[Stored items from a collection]
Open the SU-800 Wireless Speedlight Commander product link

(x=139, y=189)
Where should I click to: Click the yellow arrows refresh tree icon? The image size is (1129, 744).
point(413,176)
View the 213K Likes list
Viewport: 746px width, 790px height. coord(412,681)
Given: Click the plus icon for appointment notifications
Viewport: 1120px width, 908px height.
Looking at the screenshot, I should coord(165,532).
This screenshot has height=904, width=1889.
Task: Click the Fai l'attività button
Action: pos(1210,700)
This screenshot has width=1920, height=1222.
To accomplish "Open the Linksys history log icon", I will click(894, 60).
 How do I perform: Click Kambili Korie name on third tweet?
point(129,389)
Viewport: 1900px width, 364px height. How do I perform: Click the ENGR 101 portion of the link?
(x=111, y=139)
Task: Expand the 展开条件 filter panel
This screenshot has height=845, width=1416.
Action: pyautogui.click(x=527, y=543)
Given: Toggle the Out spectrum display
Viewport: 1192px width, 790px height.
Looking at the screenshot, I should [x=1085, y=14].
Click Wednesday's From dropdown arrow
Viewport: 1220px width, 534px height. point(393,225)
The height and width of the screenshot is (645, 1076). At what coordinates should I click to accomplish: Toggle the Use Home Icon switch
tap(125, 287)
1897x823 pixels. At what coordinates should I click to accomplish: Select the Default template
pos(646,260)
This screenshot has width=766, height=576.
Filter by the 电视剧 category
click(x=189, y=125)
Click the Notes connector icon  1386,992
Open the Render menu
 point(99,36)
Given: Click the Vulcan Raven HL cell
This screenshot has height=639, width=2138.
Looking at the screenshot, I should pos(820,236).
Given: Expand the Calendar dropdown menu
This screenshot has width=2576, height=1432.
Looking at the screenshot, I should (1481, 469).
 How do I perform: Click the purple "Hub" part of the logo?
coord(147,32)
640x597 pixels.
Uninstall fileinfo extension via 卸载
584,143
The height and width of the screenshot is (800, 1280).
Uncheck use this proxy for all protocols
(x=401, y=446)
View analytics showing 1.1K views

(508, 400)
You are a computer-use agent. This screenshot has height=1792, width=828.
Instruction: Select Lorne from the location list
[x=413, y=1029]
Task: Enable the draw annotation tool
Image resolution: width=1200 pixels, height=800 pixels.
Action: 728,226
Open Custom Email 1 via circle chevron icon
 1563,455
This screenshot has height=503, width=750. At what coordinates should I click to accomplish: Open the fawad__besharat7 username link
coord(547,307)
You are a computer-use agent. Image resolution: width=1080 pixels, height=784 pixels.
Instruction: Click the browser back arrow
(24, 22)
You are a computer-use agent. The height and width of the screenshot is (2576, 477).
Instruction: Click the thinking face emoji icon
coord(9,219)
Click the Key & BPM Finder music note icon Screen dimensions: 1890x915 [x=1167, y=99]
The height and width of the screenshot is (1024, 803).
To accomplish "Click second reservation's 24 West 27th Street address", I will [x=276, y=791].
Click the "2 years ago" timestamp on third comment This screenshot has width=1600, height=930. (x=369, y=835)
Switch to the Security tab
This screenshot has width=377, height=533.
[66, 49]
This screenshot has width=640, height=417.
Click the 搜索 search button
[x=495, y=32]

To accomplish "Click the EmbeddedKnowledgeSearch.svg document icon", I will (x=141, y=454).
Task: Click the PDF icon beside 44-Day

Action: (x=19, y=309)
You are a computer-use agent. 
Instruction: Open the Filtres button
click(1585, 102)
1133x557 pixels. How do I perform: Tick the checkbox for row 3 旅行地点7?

> Work task
Copy every line above without changes.

> Result of the exercise
Open the SU-800 Wireless Speedlight Commander product link

(x=139, y=189)
Where should I click to: Click the yellow arrows refresh tree icon? The image size is (1129, 744).
point(413,176)
View the 213K Likes list
Viewport: 746px width, 790px height. coord(412,681)
Given: Click the plus icon for appointment notifications
Viewport: 1120px width, 908px height.
Looking at the screenshot, I should coord(165,532).
This screenshot has height=904, width=1889.
Task: Click the Fai l'attività button
Action: pos(1210,700)
This screenshot has width=1920, height=1222.
To accomplish "Open the Linksys history log icon", I will click(894, 60).
 How do I perform: Click Kambili Korie name on third tweet?
point(129,389)
Viewport: 1900px width, 364px height. How do I perform: Click the ENGR 101 portion of the link?
(x=111, y=139)
Task: Expand the 展开条件 filter panel
This screenshot has height=845, width=1416.
Action: pyautogui.click(x=527, y=543)
Given: Toggle the Out spectrum display
Viewport: 1192px width, 790px height.
Looking at the screenshot, I should [x=1085, y=14].
Click Wednesday's From dropdown arrow
Viewport: 1220px width, 534px height. point(393,225)
The height and width of the screenshot is (645, 1076). At what coordinates should I click to accomplish: Toggle the Use Home Icon switch
tap(125, 287)
1897x823 pixels. At what coordinates should I click to accomplish: Select the Default template
pos(646,260)
This screenshot has width=766, height=576.
Filter by the 电视剧 category
click(x=189, y=125)
Click the Notes connector icon  1386,992
Open the Render menu
 point(99,36)
Given: Click the Vulcan Raven HL cell
This screenshot has height=639, width=2138.
Looking at the screenshot, I should pos(820,236).
Given: Expand the Calendar dropdown menu
This screenshot has width=2576, height=1432.
Looking at the screenshot, I should (1481, 469).
 How do I perform: Click the purple "Hub" part of the logo?
coord(147,32)
640x597 pixels.
Uninstall fileinfo extension via 卸载
584,143
The height and width of the screenshot is (800, 1280).
Uncheck use this proxy for all protocols
(x=401, y=446)
View analytics showing 1.1K views

(508, 400)
You are a computer-use agent. This screenshot has height=1792, width=828.
Instruction: Select Lorne from the location list
[x=413, y=1029]
Task: Enable the draw annotation tool
Image resolution: width=1200 pixels, height=800 pixels.
Action: 728,226
Open Custom Email 1 via circle chevron icon
 1563,455
This screenshot has height=503, width=750. At what coordinates should I click to accomplish: Open the fawad__besharat7 username link
coord(547,307)
You are a computer-use agent. Image resolution: width=1080 pixels, height=784 pixels.
Instruction: Click the browser back arrow
(24, 22)
You are a computer-use agent. The height and width of the screenshot is (2576, 477).
Instruction: Click the thinking face emoji icon
coord(9,219)
Click the Key & BPM Finder music note icon Screen dimensions: 1890x915 [x=1167, y=99]
The height and width of the screenshot is (1024, 803).
To accomplish "Click second reservation's 24 West 27th Street address", I will [x=276, y=791].
Click the "2 years ago" timestamp on third comment This screenshot has width=1600, height=930. (x=369, y=835)
Switch to the Security tab
This screenshot has width=377, height=533.
[66, 49]
This screenshot has width=640, height=417.
Click the 搜索 search button
[x=495, y=32]

To accomplish "Click the EmbeddedKnowledgeSearch.svg document icon", I will (x=141, y=454).
Task: Click the PDF icon beside 44-Day

Action: (x=19, y=309)
You are a computer-use agent. 
Instruction: Open the Filtres button
click(1585, 102)
1133x557 pixels. How do I perform: Tick the checkbox for row 3 旅行地点7?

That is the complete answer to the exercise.